Where do NRI get highest returns?
New Delhi, May 7 :
“With so many options, where should I invest my money in India?” asked Manibhai Patel from Kenya. The simple answer is where you get the highest returns.
However, sometimes an NRI ends up investing for reasons other than the highest returns. Residential property is one such option in which NRIs invest for reasons of family, security, prestige or emotional linkages.
An NRI wants a decent home for his parents and so he invests in residential property. Or, he wants to send a message to his relatives and friends that he has made it big abroad and so he buys a big home for his regular visits to the home country. In that case, other options do not matter though property prices have shot up in recent years. Residential properties in Bangalore, Pune, Chennai and Hyderabad have seen price rises of 100 to 200 per cent and Ahmedabad has also seen real estate prices doubling in select prime areas.

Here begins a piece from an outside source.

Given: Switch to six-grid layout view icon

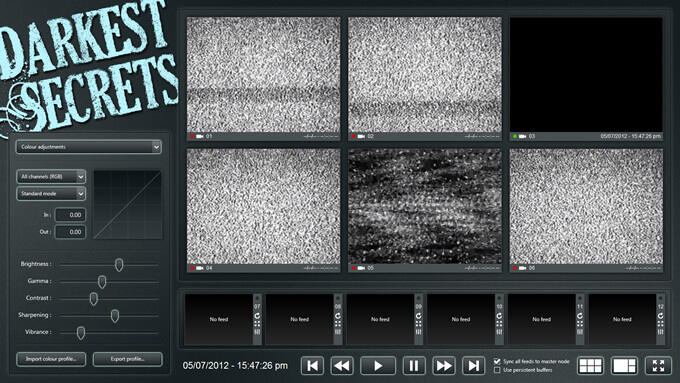Looking at the screenshot, I should pos(590,366).
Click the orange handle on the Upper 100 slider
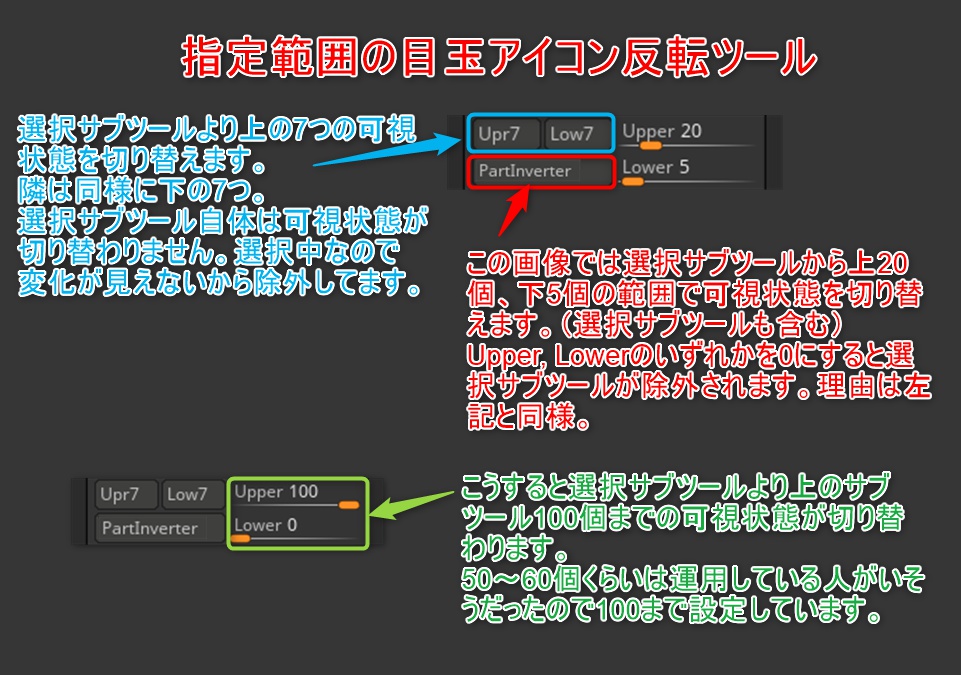Image resolution: width=961 pixels, height=675 pixels. (x=348, y=505)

In Mumbai and Delhi, property prices have risen higher by 200 to 300 per cent. Since Delhi civic authorities launched a drive a few months ago to demolish illegal structures, commercial property prices there have gone through the roof. Another preferred investment option for NRIs is commodities. But gold prices have risen by 82 per cent since 2003 while silver prices have gone up by 200 per cent.
Now comes the clincher! The Indian stock market has outperformed gold, silver and real estate: the Sensitive Index or Sensex of the Bombay Stock Exchange — the key barometer of the market, rocketed from 3,338 points on April 29, 2003, to 12,042 points on April 29, 2006 — a whopping 261 per cent rise.

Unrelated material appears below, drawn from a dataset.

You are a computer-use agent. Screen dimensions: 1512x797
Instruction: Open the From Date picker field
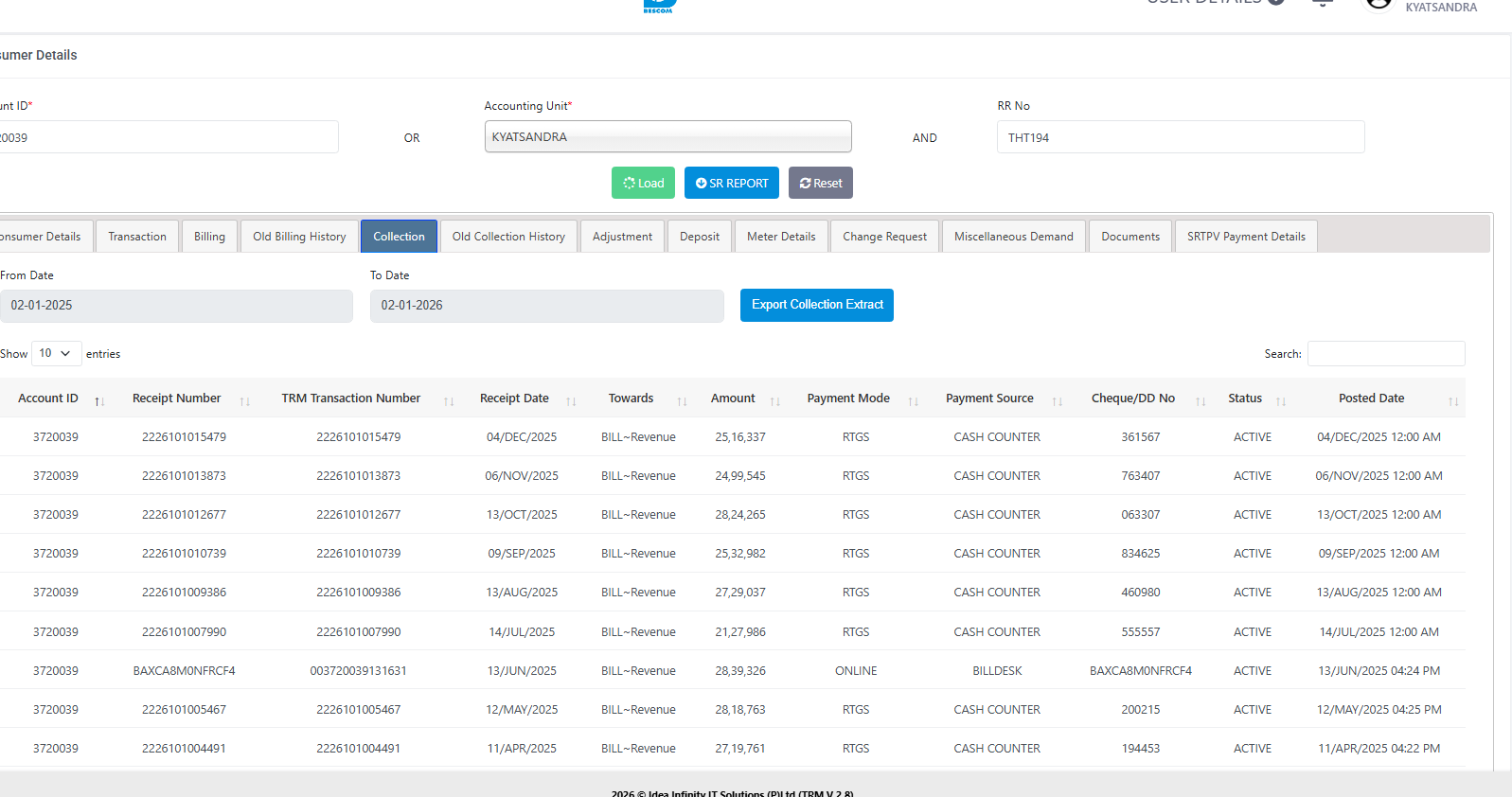[176, 306]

Before an NRI makes an investment decision, a few factors — risk, time period, liquidity, estimated returns and taxes — should be considered. Every investment option has its own risk element and the period over which it yields returns. The risk factor also applies to you as the investor in terms of how much risk you are willing to take on a particular stock! Are you going to put your money in blue chips or take a gamble on new players in the market? Of course, the investor’s need for liquidity and the expected returns are also important. Finally, how much tax is to be paid on the dividends or returns determines what you actually gain.
But will the Sensex keep on surging with its bull run? It is anybody’s guess but the economic fundamentals are in place in India. The Indian economy is at the crest of a boom and the Indian story is now a mainstream story among global investors. It is an international bestseller what with mergers and acquisitions valuations hitting dizzy heights. Among private equity investors’ portfolio, India is now increasingly commanding greater weightage. Despite rising valuations of the Indian market, about $3-4 billion is already lined up for fresh allocations this year compared with about $2.2 billion invested in 2005. The Sensex also continues to outperform itself, going from 11,000 to 12,000 points in a record time.
‘A New Record’ or ‘A New High’ is a regular headline in the news on TV and newspapers. This might be the time to invest in India as the wave can still go higher. Who knows, the market may reach 20,000 points before it has a correction! Take a good look at mutual funds — where your money is managed by professionals — and stocks with a potential for exceptional performance, as the real action is as a participant and not a spectator.
Manibhai, move your money where it will get the highest returns.